▶ Consigne A: Réécrivez, s'il vous plaît, sous forme de liste le paragraphe du passage sur Giono au cinéma qui commence par « Le roman de Giono regarde », en conservant ses faits essentiels.
▶ Consigne B: Dans le passage sur Giono au cinéma, renommez « Pagnol » en « Marcel Pagnol » et recopiez le tronçon qui va de « Le scénario et » jusqu'à « critère de réussite. ».
▶ Consigne C: Prolongez le passage sur Giono au cinéma en reprenant juste après sa dernière phrase.

▶ Extrait proposé:

----

Le scénario et les dialogues de Regain avaient beau être ceux de son roman, Giono devait se rendre à l’évidence : Regain était bien devenu un film de Pagnol et sa réussite tenait à cette réappropriation de l’œuvre originale par un véritable auteur de cinéma. Il en est de même pour Le Hussard sur le toit : le lecteur de Giono voit un film de Jean-Paul Rappeneau, en complète cohérence avec les autres œuvres de sa filmographie. Où est le problème ? Sauf pour quelques admirateurs fétichistes du roman ! La soi-disant et d’ailleurs impossible fidélité d’un film à la lettre et/ou à l’esprit de l’œuvre littéraire dont il s’inspire, n’a jamais été un critère de réussite.
Le roman de Giono regarde aussi bien du côté de Tristan et Iseult, du Tasse et de l’Arioste, que d’Alexandre Dumas et Stendhal. Le film de Rappeneau brasse les genres : film de cape et d’épée, road movie, western, comédie romantique. « Je vais au cinéma pour trouver ce que les autres arts ne peuvent me donner, pour voir des mouvements, des paysages », disait Giono. Mouvements et paysages, c’est ce nous offre l’adaptation galopante du Hussard sur le toit.

----

▶ Matériel fourni:
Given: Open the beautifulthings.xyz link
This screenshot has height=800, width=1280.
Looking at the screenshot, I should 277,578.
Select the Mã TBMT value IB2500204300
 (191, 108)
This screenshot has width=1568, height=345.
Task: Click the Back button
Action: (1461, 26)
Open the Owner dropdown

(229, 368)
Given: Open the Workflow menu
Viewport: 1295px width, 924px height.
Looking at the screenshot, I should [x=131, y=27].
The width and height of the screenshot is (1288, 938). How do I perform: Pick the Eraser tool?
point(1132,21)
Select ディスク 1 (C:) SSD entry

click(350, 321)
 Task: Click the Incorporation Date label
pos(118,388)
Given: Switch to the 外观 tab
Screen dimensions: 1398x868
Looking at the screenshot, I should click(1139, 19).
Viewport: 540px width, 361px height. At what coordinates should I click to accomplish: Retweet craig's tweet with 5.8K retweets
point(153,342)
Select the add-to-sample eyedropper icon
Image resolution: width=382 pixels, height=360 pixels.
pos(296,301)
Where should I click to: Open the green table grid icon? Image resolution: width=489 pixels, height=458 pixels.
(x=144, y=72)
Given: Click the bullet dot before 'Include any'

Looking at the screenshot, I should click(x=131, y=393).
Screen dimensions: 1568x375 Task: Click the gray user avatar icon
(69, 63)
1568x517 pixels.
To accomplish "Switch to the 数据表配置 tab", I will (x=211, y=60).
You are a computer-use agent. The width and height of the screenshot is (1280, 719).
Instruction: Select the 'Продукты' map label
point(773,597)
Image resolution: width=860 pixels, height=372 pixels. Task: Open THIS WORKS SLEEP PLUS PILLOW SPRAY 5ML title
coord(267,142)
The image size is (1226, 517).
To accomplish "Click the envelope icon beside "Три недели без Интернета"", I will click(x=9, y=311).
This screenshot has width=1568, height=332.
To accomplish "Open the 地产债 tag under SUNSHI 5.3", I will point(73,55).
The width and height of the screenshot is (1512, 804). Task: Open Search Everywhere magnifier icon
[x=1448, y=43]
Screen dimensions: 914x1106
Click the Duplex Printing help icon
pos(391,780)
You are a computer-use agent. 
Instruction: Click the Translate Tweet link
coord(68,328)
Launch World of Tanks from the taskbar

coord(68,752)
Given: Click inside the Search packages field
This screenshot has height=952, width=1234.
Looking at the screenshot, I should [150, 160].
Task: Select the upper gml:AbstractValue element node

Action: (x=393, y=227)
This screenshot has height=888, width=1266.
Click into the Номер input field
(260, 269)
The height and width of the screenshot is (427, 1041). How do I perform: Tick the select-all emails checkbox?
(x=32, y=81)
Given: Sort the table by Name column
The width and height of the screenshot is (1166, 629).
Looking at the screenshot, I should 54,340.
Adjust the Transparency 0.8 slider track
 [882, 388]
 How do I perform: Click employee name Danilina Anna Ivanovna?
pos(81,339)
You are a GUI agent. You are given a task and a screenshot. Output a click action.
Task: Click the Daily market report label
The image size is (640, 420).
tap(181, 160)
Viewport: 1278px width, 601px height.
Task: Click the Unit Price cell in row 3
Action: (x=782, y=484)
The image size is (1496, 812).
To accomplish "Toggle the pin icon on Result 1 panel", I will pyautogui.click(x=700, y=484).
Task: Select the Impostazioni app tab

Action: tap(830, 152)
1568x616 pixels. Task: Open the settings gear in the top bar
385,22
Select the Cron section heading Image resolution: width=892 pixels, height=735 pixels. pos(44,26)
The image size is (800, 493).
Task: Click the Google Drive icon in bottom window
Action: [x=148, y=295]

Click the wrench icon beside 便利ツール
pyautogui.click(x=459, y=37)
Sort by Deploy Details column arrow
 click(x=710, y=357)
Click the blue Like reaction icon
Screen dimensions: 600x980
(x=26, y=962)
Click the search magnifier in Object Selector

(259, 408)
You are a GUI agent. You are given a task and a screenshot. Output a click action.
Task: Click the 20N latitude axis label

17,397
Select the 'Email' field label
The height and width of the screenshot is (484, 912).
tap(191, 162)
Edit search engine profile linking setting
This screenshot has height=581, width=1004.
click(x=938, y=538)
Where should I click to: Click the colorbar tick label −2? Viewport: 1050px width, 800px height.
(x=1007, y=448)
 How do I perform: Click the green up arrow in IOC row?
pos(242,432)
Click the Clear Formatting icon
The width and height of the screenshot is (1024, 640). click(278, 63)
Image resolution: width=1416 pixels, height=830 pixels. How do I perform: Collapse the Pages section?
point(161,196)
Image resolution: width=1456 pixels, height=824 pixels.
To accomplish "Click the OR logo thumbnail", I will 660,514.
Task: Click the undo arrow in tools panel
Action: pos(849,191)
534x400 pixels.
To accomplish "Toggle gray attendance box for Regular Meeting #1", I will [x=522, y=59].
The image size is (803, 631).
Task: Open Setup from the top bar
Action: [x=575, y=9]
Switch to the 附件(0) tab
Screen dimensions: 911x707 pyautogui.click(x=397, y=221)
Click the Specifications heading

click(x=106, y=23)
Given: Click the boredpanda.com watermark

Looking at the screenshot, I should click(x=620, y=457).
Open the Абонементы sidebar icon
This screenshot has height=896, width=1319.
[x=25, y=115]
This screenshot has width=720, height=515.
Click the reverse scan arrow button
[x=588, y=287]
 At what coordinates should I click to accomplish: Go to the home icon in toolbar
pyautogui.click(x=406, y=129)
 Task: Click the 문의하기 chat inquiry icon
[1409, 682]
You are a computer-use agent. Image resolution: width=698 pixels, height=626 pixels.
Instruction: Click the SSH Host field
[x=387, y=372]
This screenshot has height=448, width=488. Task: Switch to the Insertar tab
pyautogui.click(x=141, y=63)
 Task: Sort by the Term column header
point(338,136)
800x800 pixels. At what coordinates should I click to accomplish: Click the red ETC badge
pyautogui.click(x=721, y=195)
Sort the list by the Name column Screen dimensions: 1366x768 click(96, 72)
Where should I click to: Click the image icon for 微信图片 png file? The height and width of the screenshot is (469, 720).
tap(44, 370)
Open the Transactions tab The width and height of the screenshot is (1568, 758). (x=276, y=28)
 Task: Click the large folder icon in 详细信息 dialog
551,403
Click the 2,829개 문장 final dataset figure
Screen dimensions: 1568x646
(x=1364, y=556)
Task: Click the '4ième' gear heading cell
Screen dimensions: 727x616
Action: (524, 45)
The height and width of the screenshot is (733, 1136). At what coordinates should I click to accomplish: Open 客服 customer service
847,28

----

▶ Réponse A:
- Le roman de Giono se tourne aussi bien vers Tristan et Iseult, le Tasse et l'Arioste, que vers Alexandre Dumas et Stendhal.
- Le film de Rappeneau mêle plusieurs genres : cape et d'épée, road movie, western et comédie romantique.
- Giono disait aller au cinéma pour y trouver ce que les autres arts ne peuvent lui donner : des mouvements et des paysages.
- C'est précisément ce qu'offre l'adaptation galopante du Hussard sur le toit.

▶ Réponse B:
Le scénario et les dialogues de Regain avaient beau être ceux de son roman, Giono devait se rendre à l’évidence : Regain était bien devenu un film de Marcel Pagnol et sa réussite tenait à cette réappropriation de l’œuvre originale par un véritable auteur de cinéma. Il en est de même pour Le Hussard sur le toit : le lecteur de Giono voit un film de Jean-Paul Rappeneau, en complète cohérence avec les autres œuvres de sa filmographie. Où est le problème ? Sauf pour quelques admirateurs fétichistes du roman ! La soi-disant et d’ailleurs impossible fidélité d’un film à la lettre et/ou à l’esprit de l’œuvre littéraire dont il s’inspire, n’a jamais été un critère de réussite.

▶ Réponse C:
Si, comme le faisait remarquer Giono en 1961, le film est nécessairement « à côté » du roman qu’il adapte, c’est dans ce qui constitue cet écart qu’il faut chercher ses qualités, dans la manière dont, comme le dit Rappeneau, le cinéaste oublie le « père du roman » pour devenir le « père du film ». Et à partir de là, « tous les coups sont permis hormis les coups bas », écrivait Truffaut, qui ajoutait que dans une adaptation, étaient seulement inadmissibles « l’affadissement, le rapetissement, l’édulcoration ». Rien de tout cela dans le regard de Rappeneau sur l’œuvre de Giono et la luxuriante lecture visuelle qu’il en a donnée.